**Extracted text**
◆ ◆ ◆ ◆ ◆

Detectives in Florida said Timothy Jamel Hadley, who later died from his injuries, and his friend Anthony Murphy, 15, were watching the 1994 film Menace II Society - about gangs in the Watts area of Los Angeles - at 11pm on New Year's Day. Timothy then apparently decided to play Russian roulette with a stolen .38 Smith and Wesson pistol while his mother, Genelle Hadley, was visiting a neighbour.

Timothy and Anthony, described by police as an often homeless youth from a broken home, may have watched the film because a youth centre they went to on Friday night to play pool had closed down because it could not afford to pay its electricity bill.

They suspect that the boys had stolen the revolver and a powerful 357 magnum automatic pistol in robberies they carried out because they were bored.

Timothy shot himself in the right temple at his home near the Indian river, which separates the working-class Palm Bay neighbourhood from the popular beaches of the Melbourne area.

His friend ran to a nearby house, where Timothy's uncle called the emergency services. The boy was rushed to the Holmes Regional Medical Centre in Melbourne, where he died late on Saturday. Anthony then fled, apparently fearing that he would be blamed for his friend's death, and spent the night terrified in a shed. He later told his story to two cousins, who took him to police.

The police interviewed Murphy, whose mother had died recently and whose father is in jail, but said that he was not a suspect.

"He was terrified," one of his cousins said. "He was in shock. This was his best friend who died." Police said that the boy co-operated with them. "He was very remorseful," said a detective.

"We believe it was Russian roulette because it had all the signs," said George Santiago, a Palm Bay detective. "There had only been one bullet in the chamber and he was shot in the right temple. It looks as though he spun the chamber, put it to his head and happened on the single bullet. We believe it was an accidental death."

◆ ◆ ◆ ◆ ◆

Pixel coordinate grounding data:
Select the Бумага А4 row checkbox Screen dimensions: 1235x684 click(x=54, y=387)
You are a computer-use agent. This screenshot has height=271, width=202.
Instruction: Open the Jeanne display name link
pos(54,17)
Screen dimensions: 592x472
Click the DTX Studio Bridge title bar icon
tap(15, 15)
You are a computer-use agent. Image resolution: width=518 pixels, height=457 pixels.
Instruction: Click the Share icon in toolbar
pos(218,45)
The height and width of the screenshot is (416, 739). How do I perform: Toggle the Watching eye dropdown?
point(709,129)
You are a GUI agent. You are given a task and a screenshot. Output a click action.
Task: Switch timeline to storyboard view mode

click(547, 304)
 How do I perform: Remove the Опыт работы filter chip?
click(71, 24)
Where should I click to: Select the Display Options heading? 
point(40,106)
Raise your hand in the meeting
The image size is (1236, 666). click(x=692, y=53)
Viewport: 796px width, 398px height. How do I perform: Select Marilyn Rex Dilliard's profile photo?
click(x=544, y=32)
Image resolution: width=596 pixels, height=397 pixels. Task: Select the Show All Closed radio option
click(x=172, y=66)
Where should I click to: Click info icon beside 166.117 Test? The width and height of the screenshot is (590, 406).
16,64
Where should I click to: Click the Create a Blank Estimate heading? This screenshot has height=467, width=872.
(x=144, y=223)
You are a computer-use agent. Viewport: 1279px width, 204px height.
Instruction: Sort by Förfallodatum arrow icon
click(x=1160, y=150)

◆ ◆ ◆ ◆ ◆

**What this exercise asks**
1/ Decide whether each statement below agrees with the report on Timothy Hadley's death, answering yes or no and quoting the words of the report that settle it.
(a) The boys were watching the film at 11pm on New Year's Day.
(b) Police regarded Anthony Murphy as a suspect.
(c) The youth centre closed because it could not afford its electricity bill.
2/ Answer these questions using the report on Timothy Hadley's death.
(a) At which hospital did Timothy die?
(b) Who called the emergency services?
(c) According to the Palm Bay detective, how many bullets had been in the chamber?

**Solutions by task**
1/
(a) Yes: "at 11pm on New Year's Day"
(b) No: "said that he was not a suspect"
(c) Yes: "because it could not afford to pay its electricity bill"

2/
(a) The Holmes Regional Medical Centre in Melbourne
(b) Timothy's uncle
(c) One